Work instruction:
Write the data below out again, unchanged.

Working data:
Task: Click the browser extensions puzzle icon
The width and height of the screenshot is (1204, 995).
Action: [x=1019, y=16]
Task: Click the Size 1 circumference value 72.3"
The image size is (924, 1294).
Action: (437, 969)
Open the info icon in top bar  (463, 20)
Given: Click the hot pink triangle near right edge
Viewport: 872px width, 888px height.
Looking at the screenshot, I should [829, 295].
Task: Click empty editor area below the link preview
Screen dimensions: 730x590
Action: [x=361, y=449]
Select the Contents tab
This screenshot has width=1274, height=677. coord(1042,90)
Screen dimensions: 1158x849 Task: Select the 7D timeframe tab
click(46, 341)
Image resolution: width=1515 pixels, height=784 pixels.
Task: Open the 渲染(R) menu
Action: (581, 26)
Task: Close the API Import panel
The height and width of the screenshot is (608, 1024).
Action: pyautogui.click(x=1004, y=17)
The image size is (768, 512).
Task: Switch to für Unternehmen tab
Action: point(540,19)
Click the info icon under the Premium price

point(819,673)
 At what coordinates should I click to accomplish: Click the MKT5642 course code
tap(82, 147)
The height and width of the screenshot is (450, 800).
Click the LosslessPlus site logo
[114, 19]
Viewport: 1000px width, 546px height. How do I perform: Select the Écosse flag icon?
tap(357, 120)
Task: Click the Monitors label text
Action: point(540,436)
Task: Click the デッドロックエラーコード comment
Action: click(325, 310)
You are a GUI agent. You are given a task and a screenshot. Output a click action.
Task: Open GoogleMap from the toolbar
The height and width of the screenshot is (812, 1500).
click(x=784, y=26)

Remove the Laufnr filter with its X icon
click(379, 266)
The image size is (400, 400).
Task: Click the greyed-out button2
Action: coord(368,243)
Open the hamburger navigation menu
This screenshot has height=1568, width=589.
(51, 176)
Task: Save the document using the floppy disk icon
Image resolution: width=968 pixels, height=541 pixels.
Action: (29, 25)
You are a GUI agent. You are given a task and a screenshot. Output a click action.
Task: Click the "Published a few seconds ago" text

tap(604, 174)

Exercise answer:
Task: Click the browser extensions puzzle icon
The width and height of the screenshot is (1204, 995).
Action: [x=1019, y=16]
Task: Click the Size 1 circumference value 72.3"
The image size is (924, 1294).
Action: (437, 969)
Open the info icon in top bar  (463, 20)
Given: Click the hot pink triangle near right edge
Viewport: 872px width, 888px height.
Looking at the screenshot, I should [829, 295].
Task: Click empty editor area below the link preview
Screen dimensions: 730x590
Action: [x=361, y=449]
Select the Contents tab
This screenshot has width=1274, height=677. coord(1042,90)
Screen dimensions: 1158x849 Task: Select the 7D timeframe tab
click(46, 341)
Image resolution: width=1515 pixels, height=784 pixels.
Task: Open the 渲染(R) menu
Action: (581, 26)
Task: Close the API Import panel
The height and width of the screenshot is (608, 1024).
Action: pyautogui.click(x=1004, y=17)
The image size is (768, 512).
Task: Switch to für Unternehmen tab
Action: point(540,19)
Click the info icon under the Premium price

point(819,673)
 At what coordinates should I click to accomplish: Click the MKT5642 course code
tap(82, 147)
The height and width of the screenshot is (450, 800).
Click the LosslessPlus site logo
[114, 19]
Viewport: 1000px width, 546px height. How do I perform: Select the Écosse flag icon?
tap(357, 120)
Task: Click the Monitors label text
Action: point(540,436)
Task: Click the デッドロックエラーコード comment
Action: click(325, 310)
You are a GUI agent. You are given a task and a screenshot. Output a click action.
Task: Open GoogleMap from the toolbar
The height and width of the screenshot is (812, 1500).
click(x=784, y=26)

Remove the Laufnr filter with its X icon
click(379, 266)
The image size is (400, 400).
Task: Click the greyed-out button2
Action: coord(368,243)
Open the hamburger navigation menu
This screenshot has height=1568, width=589.
(51, 176)
Task: Save the document using the floppy disk icon
Image resolution: width=968 pixels, height=541 pixels.
Action: (29, 25)
You are a GUI agent. You are given a task and a screenshot. Output a click action.
Task: Click the "Published a few seconds ago" text

tap(604, 174)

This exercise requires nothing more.